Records
****************************************
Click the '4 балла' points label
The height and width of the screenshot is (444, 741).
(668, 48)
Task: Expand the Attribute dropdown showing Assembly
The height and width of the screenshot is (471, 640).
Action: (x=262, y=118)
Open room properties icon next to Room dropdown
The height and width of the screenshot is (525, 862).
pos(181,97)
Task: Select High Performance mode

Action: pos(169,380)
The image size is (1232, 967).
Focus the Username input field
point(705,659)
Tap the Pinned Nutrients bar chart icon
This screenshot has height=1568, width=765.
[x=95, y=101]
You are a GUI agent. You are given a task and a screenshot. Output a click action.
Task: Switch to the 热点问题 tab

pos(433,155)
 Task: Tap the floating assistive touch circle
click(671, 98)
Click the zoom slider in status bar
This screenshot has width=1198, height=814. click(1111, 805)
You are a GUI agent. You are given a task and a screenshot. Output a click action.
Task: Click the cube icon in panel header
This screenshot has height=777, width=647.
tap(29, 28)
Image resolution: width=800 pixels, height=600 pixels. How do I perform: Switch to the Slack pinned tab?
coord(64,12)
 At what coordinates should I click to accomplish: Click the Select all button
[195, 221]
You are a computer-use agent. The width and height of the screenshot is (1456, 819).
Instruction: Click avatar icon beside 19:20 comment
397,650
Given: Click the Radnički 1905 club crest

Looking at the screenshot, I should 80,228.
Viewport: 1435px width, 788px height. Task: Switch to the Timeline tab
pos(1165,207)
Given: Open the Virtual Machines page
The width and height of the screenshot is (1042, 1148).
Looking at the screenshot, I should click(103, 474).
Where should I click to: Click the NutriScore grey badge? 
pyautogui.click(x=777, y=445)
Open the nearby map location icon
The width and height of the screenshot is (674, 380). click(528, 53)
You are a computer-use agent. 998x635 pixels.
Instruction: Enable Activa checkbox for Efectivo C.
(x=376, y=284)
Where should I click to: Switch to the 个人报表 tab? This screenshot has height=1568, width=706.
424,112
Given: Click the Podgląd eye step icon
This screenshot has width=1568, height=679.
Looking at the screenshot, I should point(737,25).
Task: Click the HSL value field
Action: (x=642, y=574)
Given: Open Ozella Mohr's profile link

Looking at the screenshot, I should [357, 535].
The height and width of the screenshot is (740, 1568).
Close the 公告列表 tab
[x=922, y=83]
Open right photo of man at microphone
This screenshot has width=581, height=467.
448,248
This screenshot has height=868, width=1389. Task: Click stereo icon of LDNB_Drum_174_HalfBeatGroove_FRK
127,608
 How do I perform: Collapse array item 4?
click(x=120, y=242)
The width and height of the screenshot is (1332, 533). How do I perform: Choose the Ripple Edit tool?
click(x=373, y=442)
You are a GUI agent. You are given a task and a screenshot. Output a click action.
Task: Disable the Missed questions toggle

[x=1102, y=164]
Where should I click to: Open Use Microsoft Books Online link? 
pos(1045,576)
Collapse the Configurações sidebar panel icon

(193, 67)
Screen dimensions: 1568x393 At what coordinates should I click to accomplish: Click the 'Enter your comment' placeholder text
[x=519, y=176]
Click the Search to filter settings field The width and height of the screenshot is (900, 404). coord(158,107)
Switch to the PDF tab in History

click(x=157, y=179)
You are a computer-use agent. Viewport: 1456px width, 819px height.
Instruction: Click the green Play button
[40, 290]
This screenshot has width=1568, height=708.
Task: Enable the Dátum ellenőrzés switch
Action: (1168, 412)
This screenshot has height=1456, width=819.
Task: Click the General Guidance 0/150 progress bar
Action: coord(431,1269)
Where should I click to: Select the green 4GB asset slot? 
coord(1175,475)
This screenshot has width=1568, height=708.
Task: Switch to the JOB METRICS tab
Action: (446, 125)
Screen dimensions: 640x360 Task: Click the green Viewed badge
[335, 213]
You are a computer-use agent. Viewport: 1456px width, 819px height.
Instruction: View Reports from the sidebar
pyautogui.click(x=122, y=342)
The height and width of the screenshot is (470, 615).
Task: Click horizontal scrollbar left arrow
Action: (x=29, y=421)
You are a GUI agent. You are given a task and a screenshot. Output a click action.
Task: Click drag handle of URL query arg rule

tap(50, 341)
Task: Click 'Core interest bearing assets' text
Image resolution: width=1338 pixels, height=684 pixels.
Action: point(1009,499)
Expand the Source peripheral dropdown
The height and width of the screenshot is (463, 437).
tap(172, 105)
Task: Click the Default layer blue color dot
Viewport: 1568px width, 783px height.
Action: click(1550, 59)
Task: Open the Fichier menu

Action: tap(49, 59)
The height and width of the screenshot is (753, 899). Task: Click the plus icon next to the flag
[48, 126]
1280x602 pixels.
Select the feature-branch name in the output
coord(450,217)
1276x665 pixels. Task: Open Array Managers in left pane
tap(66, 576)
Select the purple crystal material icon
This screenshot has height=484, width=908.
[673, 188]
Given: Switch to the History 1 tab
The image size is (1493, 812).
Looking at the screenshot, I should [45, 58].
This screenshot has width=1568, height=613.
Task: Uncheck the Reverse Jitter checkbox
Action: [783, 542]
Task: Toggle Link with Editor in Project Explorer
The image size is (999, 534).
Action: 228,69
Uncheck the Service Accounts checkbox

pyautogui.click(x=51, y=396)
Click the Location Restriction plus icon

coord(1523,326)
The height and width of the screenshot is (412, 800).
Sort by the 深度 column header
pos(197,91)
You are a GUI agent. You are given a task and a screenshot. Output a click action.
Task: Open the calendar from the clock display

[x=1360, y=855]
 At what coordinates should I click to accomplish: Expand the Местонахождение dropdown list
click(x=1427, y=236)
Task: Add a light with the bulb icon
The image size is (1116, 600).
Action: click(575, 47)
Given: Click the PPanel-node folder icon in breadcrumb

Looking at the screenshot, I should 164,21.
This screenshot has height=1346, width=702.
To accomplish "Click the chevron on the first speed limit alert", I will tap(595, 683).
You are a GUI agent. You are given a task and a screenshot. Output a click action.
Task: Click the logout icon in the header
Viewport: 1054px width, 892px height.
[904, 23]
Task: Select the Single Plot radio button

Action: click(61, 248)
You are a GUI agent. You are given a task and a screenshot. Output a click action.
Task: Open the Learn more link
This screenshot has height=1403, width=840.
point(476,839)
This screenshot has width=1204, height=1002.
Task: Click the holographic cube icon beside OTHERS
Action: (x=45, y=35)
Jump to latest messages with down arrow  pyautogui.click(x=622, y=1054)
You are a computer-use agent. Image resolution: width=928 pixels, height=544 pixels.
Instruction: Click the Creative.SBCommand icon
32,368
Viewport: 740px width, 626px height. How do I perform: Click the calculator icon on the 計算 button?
****************************************
Task objective: Present the records above as a Markdown table with the columns "No." and "Line," giving each non-blank line its own numbered row.

Final result:
| No. | Line |
|---|---|
| 1 | Click the '4 балла' points label |
| 2 | The height and width of the screenshot is (444, 741). |
| 3 | (668, 48) |
| 4 | Task: Expand the Attribute dropdown showing Assembly |
| 5 | The height and width of the screenshot is (471, 640). |
| 6 | Action: (x=262, y=118) |
| 7 | Open room properties icon next to Room dropdown |
| 8 | The height and width of the screenshot is (525, 862). |
| 9 | pos(181,97) |
| 10 | Task: Select High Performance mode |
| 11 | Action: pos(169,380) |
| 12 | The image size is (1232, 967). |
| 13 | Focus the Username input field |
| 14 | point(705,659) |
| 15 | Tap the Pinned Nutrients bar chart icon |
| 16 | This screenshot has height=1568, width=765. |
| 17 | [x=95, y=101] |
| 18 | You are a GUI agent. You are given a task and a screenshot. Output a click action. |
| 19 | Task: Switch to the 热点问题 tab |
| 20 | pos(433,155) |
| 21 |  Task: Tap the floating assistive touch circle |
| 22 | click(671, 98) |
| 23 | Click the zoom slider in status bar |
| 24 | This screenshot has width=1198, height=814. click(1111, 805) |
| 25 | You are a GUI agent. You are given a task and a screenshot. Output a click action. |
| 26 | Task: Click the cube icon in panel header |
| 27 | This screenshot has height=777, width=647. |
| 28 | tap(29, 28) |
| 29 | Image resolution: width=800 pixels, height=600 pixels. How do I perform: Switch to the Slack pinned tab? |
| 30 | coord(64,12) |
| 31 |  At what coordinates should I click to accomplish: Click the Select all button |
| 32 | [195, 221] |
| 33 | You are a computer-use agent. The width and height of the screenshot is (1456, 819). |
| 34 | Instruction: Click avatar icon beside 19:20 comment |
| 35 | 397,650 |
| 36 | Given: Click the Radnički 1905 club crest |
| 37 | Looking at the screenshot, I should 80,228. |
| 38 | Viewport: 1435px width, 788px height. Task: Switch to the Timeline tab |
| 39 | pos(1165,207) |
| 40 | Given: Open the Virtual Machines page |
| 41 | The width and height of the screenshot is (1042, 1148). |
| 42 | Looking at the screenshot, I should click(103, 474). |
| 43 | Where should I click to: Click the NutriScore grey badge?  |
| 44 | pyautogui.click(x=777, y=445) |
| 45 | Open the nearby map location icon |
| 46 | The width and height of the screenshot is (674, 380). click(528, 53) |
| 47 | You are a computer-use agent. 998x635 pixels. |
| 48 | Instruction: Enable Activa checkbox for Efectivo C. |
| 49 | (x=376, y=284) |
| 50 | Where should I click to: Switch to the 个人报表 tab? This screenshot has height=1568, width=706. |
| 51 | 424,112 |
| 52 | Given: Click the Podgląd eye step icon |
| 53 | This screenshot has width=1568, height=679. |
| 54 | Looking at the screenshot, I should point(737,25). |
| 55 | Task: Click the HSL value field |
| 56 | Action: (x=642, y=574) |
| 57 | Given: Open Ozella Mohr's profile link |
| 58 | Looking at the screenshot, I should [357, 535]. |
| 59 | The height and width of the screenshot is (740, 1568). |
| 60 | Close the 公告列表 tab |
| 61 | [x=922, y=83] |
| 62 | Open right photo of man at microphone |
| 63 | This screenshot has width=581, height=467. |
| 64 | 448,248 |
| 65 | This screenshot has height=868, width=1389. Task: Click stereo icon of LDNB_Drum_174_HalfBeatGroove_FRK |
| 66 | 127,608 |
| 67 |  How do I perform: Collapse array item 4? |
| 68 | click(x=120, y=242) |
| 69 | The width and height of the screenshot is (1332, 533). How do I perform: Choose the Ripple Edit tool? |
| 70 | click(x=373, y=442) |
| 71 | You are a GUI agent. You are given a task and a screenshot. Output a click action. |
| 72 | Task: Disable the Missed questions toggle |
| 73 | [x=1102, y=164] |
| 74 | Where should I click to: Open Use Microsoft Books Online link?  |
| 75 | pos(1045,576) |
| 76 | Collapse the Configurações sidebar panel icon |
| 77 | (193, 67) |
| 78 | Screen dimensions: 1568x393 At what coordinates should I click to accomplish: Click the 'Enter your comment' placeholder text |
| 79 | [x=519, y=176] |
| 80 | Click the Search to filter settings field The width and height of the screenshot is (900, 404). coord(158,107) |
| 81 | Switch to the PDF tab in History |
| 82 | click(x=157, y=179) |
| 83 | You are a computer-use agent. Viewport: 1456px width, 819px height. |
| 84 | Instruction: Click the green Play button |
| 85 | [40, 290] |
| 86 | This screenshot has width=1568, height=708. |
| 87 | Task: Enable the Dátum ellenőrzés switch |
| 88 | Action: (1168, 412) |
| 89 | This screenshot has height=1456, width=819. |
| 90 | Task: Click the General Guidance 0/150 progress bar |
| 91 | Action: coord(431,1269) |
| 92 | Where should I click to: Select the green 4GB asset slot?  |
| 93 | coord(1175,475) |
| 94 | This screenshot has width=1568, height=708. |
| 95 | Task: Switch to the JOB METRICS tab |
| 96 | Action: (446, 125) |
| 97 | Screen dimensions: 640x360 Task: Click the green Viewed badge |
| 98 | [335, 213] |
| 99 | You are a computer-use agent. Viewport: 1456px width, 819px height. |
| 100 | Instruction: View Reports from the sidebar |
| 101 | pyautogui.click(x=122, y=342) |
| 102 | The height and width of the screenshot is (470, 615). |
| 103 | Task: Click horizontal scrollbar left arrow |
| 104 | Action: (x=29, y=421) |
| 105 | You are a GUI agent. You are given a task and a screenshot. Output a click action. |
| 106 | Task: Click drag handle of URL query arg rule |
| 107 | tap(50, 341) |
| 108 | Task: Click 'Core interest bearing assets' text |
| 109 | Image resolution: width=1338 pixels, height=684 pixels. |
| 110 | Action: point(1009,499) |
| 111 | Expand the Source peripheral dropdown |
| 112 | The height and width of the screenshot is (463, 437). |
| 113 | tap(172, 105) |
| 114 | Task: Click the Default layer blue color dot |
| 115 | Viewport: 1568px width, 783px height. |
| 116 | Action: click(1550, 59) |
| 117 | Task: Open the Fichier menu |
| 118 | Action: tap(49, 59) |
| 119 | The height and width of the screenshot is (753, 899). Task: Click the plus icon next to the flag |
| 120 | [48, 126] |
| 121 | 1280x602 pixels. |
| 122 | Select the feature-branch name in the output |
| 123 | coord(450,217) |
| 124 | 1276x665 pixels. Task: Open Array Managers in left pane |
| 125 | tap(66, 576) |
| 126 | Select the purple crystal material icon |
| 127 | This screenshot has height=484, width=908. |
| 128 | [673, 188] |
| 129 | Given: Switch to the History 1 tab |
| 130 | The image size is (1493, 812). |
| 131 | Looking at the screenshot, I should [45, 58]. |
| 132 | This screenshot has width=1568, height=613. |
| 133 | Task: Uncheck the Reverse Jitter checkbox |
| 134 | Action: [783, 542] |
| 135 | Task: Toggle Link with Editor in Project Explorer |
| 136 | The image size is (999, 534). |
| 137 | Action: 228,69 |
| 138 | Uncheck the Service Accounts checkbox |
| 139 | pyautogui.click(x=51, y=396) |
| 140 | Click the Location Restriction plus icon |
| 141 | coord(1523,326) |
| 142 | The height and width of the screenshot is (412, 800). |
| 143 | Sort by the 深度 column header |
| 144 | pos(197,91) |
| 145 | You are a GUI agent. You are given a task and a screenshot. Output a click action. |
| 146 | Task: Open the calendar from the clock display |
| 147 | [x=1360, y=855] |
| 148 |  At what coordinates should I click to accomplish: Expand the Местонахождение dropdown list |
| 149 | click(x=1427, y=236) |
| 150 | Task: Add a light with the bulb icon |
| 151 | The image size is (1116, 600). |
| 152 | Action: click(575, 47) |
| 153 | Given: Click the PPanel-node folder icon in breadcrumb |
| 154 | Looking at the screenshot, I should 164,21. |
| 155 | This screenshot has height=1346, width=702. |
| 156 | To accomplish "Click the chevron on the first speed limit alert", I will tap(595, 683). |
| 157 | You are a GUI agent. You are given a task and a screenshot. Output a click action. |
| 158 | Task: Click the logout icon in the header |
| 159 | Viewport: 1054px width, 892px height. |
| 160 | [904, 23] |
| 161 | Task: Select the Single Plot radio button |
| 162 | Action: click(61, 248) |
| 163 | You are a GUI agent. You are given a task and a screenshot. Output a click action. |
| 164 | Task: Open the Learn more link |
| 165 | This screenshot has height=1403, width=840. |
| 166 | point(476,839) |
| 167 | This screenshot has width=1204, height=1002. |
| 168 | Task: Click the holographic cube icon beside OTHERS |
| 169 | Action: (x=45, y=35) |
| 170 | Jump to latest messages with down arrow  pyautogui.click(x=622, y=1054) |
| 171 | You are a computer-use agent. Image resolution: width=928 pixels, height=544 pixels. |
| 172 | Instruction: Click the Creative.SBCommand icon |
| 173 | 32,368 |
| 174 | Viewport: 740px width, 626px height. How do I perform: Click the calculator icon on the 計算 button? |